Mais "dans une société démocratique, il y a des genres comme la comédie, l'humour noir", qui ne devraient pas être concernés, dénonce-t-il.

"le culte de la haine qui a toujours mû les terroristes n'a pas été vaincu", estime au contraire Consuelo Ordoñez.

- 'Campagne publicitaire' -

"L'humour noir s'explique par sa fonction thérapeutique. Et l'Espagne a une histoire qui a besoin de beaucoup d'humour pour exorciser tout ça", affirme pour sa part José Luis Martin, alors que la mémoire des centaines de milliers de morts de la guerre civile de 1936-39 continue à hanter le pays.

Et de souligner qu'historiquement, "c'est lors des veillées funèbres que l'on faisait le plus de blagues".

"Après la plaisanterie sur Carrero, il y a eu des concours de blagues sur Carrero... la solidarité sur internet, des humoristes, du monde politique, a très bien fonctionné".
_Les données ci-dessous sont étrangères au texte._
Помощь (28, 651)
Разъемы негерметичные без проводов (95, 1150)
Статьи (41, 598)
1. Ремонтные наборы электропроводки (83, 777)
César Strawberry a aussi choisi d'exorciser sa condamnation en y consacrant une chanson: "Inquisiteur! Continue de harceler ceux qui te dérangent, mais tu ne nous feras pas taire", chante-t-il sur un air de hard-rock.

Et Valtonyc, modeste rappeur condamné à trois ans et demi de prison pour avoir, entre autres, menacé de mort le roi et des personnalités politiques se félicite de "la campagne publicitaire" que lui offrent ses adversaires: "Jamais de la vie je n'en aurais eu les moyens," a-t-il plaisanté.